Oil Slips As COVID Cases Rise In China

Published 07/12/2022, 04:40 AM

The price of crude oil is down again today, after witnessing mainly bearish price movements the day before. Over the past few days, the main price influences on oil have been a higher risk of recession, potential monetary policy alterations, and fear of further restrictions in China.

The price movement towards the end of last week was generally positive and increased by 7.12% within two days. However, the price movement remains generally negative when looking at the weekly or monthly performance. Over the past seven days, the price has declined by 12.50% before retracing back by 57% compared to the previous bearish swing.

The price has been in a downtrend since early June, with the bearish impulse waves remaining much larger than the bullish movement. The bullish price movement last Thursday and Friday has only formed a pullback and has not yet seen a higher high.

Crude oil price chart.

One of the main elements influencing the price is the latest Chinese COVID-19 discovery in Shanghai. It has been confirmed that the case was one of the newest variants known to spread extremely fast. The Chinese government also assured that the patient showed no serious symptoms. However, the Chinese government has opted for a zero COVID-19 policy in the past, meaning extreme lockdowns, testings, quarantines, etc.
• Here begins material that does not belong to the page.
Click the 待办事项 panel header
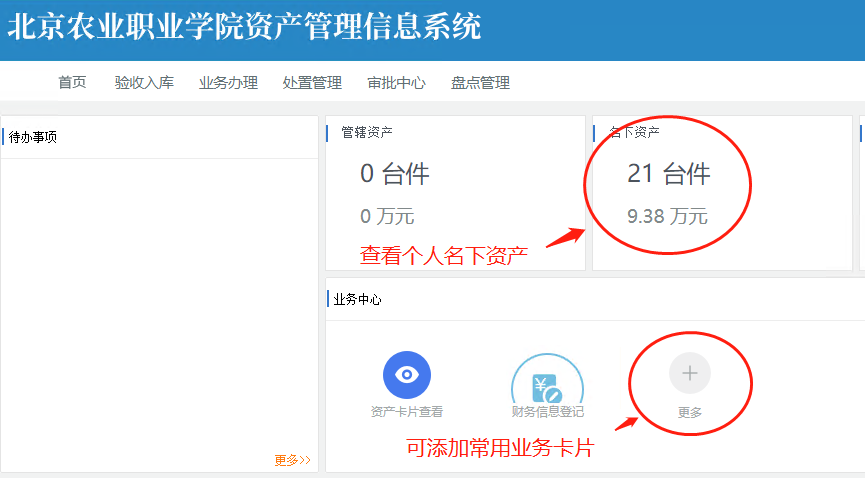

As China is the largest oil importer, investors fear further lockdowns will result in significantly lower demand.

In addition to the above concerns, economists and investors are also fearful of talks amongst certain politicians regarding limiting prices for Russian oil and retaliatory measures. Russia has already stated that further sanctions against the Russian energy sector would have "catastrophic" consequences for the global energy market and the economy. Russia has repeated on many occasions that it will not trade oil at a loss under any circumstances. The US has been negotiating mainly with Asian countries to limit the price of Russian oil to $40-60 per barrel. If Russia stops supplying oil, it can significantly worsen the current oil supply crisis.

The market is also pricing a potential recession into the commodity and stock market. When looking at commodity prices generally, we can see that steel, copper and palladium are down. Some believe that the more restrictive the monetary policy is, the lower the consumer confidence and lack of economic growth. These factors are likely to cause a recession towards the end of the year. A recession would normally, without a doubt, lower the oil demand.

Indeed, many elements push the price of oil down and potentially push market prices further down. However, traders should also note that the oil supply is still very fragile and can once again tip the scale in the opposite direction.